Restrict dimensions size to [0, INT32_MAX]

[philloooo]

Currently we use uint32 for dimensions, so the range is [0, UINT32_MAX].

Both CoreML and tflite backends actually use int32_t for dimensions, so the range can't exceed INT32_MAX, meaning if we pass dimensions that's between INT32_MAX and UINT32_MAX they faill on these backends.

We changed from int32 to uint32 to add the non-negative constraint, but it gaves an extra bit for the dimensions range that's not supported for two of the backends.

How can we make this better?

option 1 - change back to int32

Specifies in spec validation steps that they should be non negative.

option 2 - keep uint32

Specifies in spec validation steps that they can't exceed INT32_MAX

thoughts? @huningxin @fdwr @inexorabletash

[inexorabletash]

Those options seem about equivalent to me. Developers will see the same thing - an exception if they pass a value outside of [0, INT32_MAX]. Same amount of spec work and implementation work in either case I think. And we can relax in the future, e.g. treat negative indices as from the end, or increase to >31 bits if future backends all support it.

For implementers or future spec authors, I think it might be ever so slightly clearer to specify as (signed) int32, as that means they will probably think "what does negative mean?" and find the notes that explain it, rather than seeing uint32 and just assuming the spec actually allows 32-bit indices. But that's what really WPTs are for.

[fdwr]

🤔 I'd rather restrict the range to 2 billion (or whatever the backend's per-dimension limit might be) and keep the dimensions unsigned than introduce the implication (by adding a sign) that negative dimensions are legal/possible.

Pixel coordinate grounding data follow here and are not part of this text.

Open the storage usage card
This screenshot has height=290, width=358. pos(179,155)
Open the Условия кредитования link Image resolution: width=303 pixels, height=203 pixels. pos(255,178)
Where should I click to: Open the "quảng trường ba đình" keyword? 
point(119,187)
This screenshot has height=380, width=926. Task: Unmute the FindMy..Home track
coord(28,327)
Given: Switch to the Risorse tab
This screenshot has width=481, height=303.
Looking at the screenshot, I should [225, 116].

Reviewing Ningxin's table of low level API's from #279 and including StableHLO, we see TFLite and CoreML appear to be the minority (even Apple's MPS and BNNS use signless values).

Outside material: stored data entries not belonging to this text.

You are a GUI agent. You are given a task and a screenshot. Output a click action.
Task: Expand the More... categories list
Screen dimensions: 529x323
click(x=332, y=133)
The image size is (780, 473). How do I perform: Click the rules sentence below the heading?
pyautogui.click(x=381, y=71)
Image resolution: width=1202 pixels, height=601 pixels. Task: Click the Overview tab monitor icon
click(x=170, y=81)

native API	data type of dimension value
XNNPACK	size_t
DirectML	UINT
NNAPI	uint32_t
MLAS	size_t
OpenVINO	size_t
BNNS	size_t
MPS	NSUInteger
StableHLO	DimensionSize

Both CoreML and tflite backends actually use int32_t for dimensions

Is this specifically a TFLite limitation then, as it evidently diverges from the normal TF?

    x = tf.ones([65536, 65536])
    print("shape:", x.shape)
    print("dtype:", x.dtype)
    y = tf.reshape(x, [65536 * 65536])
    print("shape:", y.shape)
    print("dtype:", y.dtype)

shape: (65536, 65536)
dtype: <dtype: 'float32'>
shape: (4294967296,) ✅
dtype: <dtype: 'float32'>

There's also ...

option 3 - keep uint32 and report per-dimension limit

Report something like opSupportLimits or WebGPU's GPUSupportedLimits with the maximum dimension size for that backend (which could in theory be even less per-dimension than 2 billion, not that I've witnessed it). e.g. MLSupportedLimits::maximumDimensionLength.

I'm not too worried about the limitation in any case though, as it's very unlikely (I've never encountered a case) that you'd have a single tensor with a single dimension greater than 2 billion. Even more than 65'536 is highly unlikely, except during transient reshape's as a large 1D tensor.

in the future ... treat negative indices as from the end

😬 We already intentionally eliminated most of that higher level policy wiggliness, which should be resolved to actual values by the time it reaches lower level WebNN (like removing the null wildcard from reshape and negative axes). So I wouldn't want to regress that for dimensions or axes in general (with the one notable exception being gather because the data is directly in the tensors).

[huningxin]

option 2 - uint32_t with [0, INT32_MAX] range seems a good starter to me.

The spec can easily put this upper limit into valid dimension step and enable the synchronous validation at the renderer side. Then backend implementation (CoreML/TFLite) can cast dimension size to int32_t without asynchronous validation at build time.

Option 2 would also allow us moving to option 3 if needed. WDYT?